Lengthy Life Expectancy
Chinese giant salamanders often have longevity on their sides. When they reside in captive environments, such as zoos, they sometimes can live for longer than 52 years, indicates the EDGE organization. Chinese giant salamanders generally become reproductively capable when they are approximately 15 years old.
These massive amphibians occasionally practice rather unusual eating habits. Chinese giant salamanders sometimes feed on other specimens of their species. They also sometimes consume their own eggs, as well as their own shed skin. Apart from those habits, Chinese giant salamanders are relatively standard when it comes to diet, feeding heavily on components such as smaller amphibians, crustaceans, bug larvae, aquatic bugs, worms, fish, tiny mammals and the decaying remnants of dead animals.

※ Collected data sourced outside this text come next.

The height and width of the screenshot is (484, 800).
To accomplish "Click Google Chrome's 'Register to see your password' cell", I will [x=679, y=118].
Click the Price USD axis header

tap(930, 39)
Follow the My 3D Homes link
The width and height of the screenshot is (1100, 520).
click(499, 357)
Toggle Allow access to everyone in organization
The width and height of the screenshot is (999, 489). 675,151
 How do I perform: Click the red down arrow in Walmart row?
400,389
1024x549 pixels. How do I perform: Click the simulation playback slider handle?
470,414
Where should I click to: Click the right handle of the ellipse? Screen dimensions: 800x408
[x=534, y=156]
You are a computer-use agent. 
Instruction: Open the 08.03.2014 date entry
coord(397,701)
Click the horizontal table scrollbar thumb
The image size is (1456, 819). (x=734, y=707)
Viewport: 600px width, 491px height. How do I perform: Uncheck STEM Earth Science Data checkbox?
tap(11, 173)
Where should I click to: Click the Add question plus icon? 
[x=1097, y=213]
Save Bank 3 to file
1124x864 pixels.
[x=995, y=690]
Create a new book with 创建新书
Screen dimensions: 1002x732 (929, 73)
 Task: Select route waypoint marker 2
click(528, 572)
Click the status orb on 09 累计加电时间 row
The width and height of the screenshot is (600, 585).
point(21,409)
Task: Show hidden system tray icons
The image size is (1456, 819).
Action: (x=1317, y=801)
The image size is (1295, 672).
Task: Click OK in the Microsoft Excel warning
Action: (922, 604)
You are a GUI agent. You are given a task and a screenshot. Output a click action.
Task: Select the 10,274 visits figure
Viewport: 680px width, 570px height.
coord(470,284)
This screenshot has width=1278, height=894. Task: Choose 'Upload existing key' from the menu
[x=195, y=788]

Fish and crustaceans are especially important and common elements of the Chinese giant salamander menu.
Although Chinese giant salamanders do indeed have lungs, their breathing generally occurs via the skin. Their lungs are not up to par for their respiratory purposes.
Eyesight is not a strong suit for Chinese giant salamanders. Their beady eyes are situated distantly from each other—on their facial "edges." Because of the positions of their eyes, they can't look at a single thing with both eyes at once. Their circular eyes are completely devoid of eyelids as well. To make up for the disadvantage of weak vision, Chinese giant salamanders depend on their tactile and olfactory senses while on their quests for food.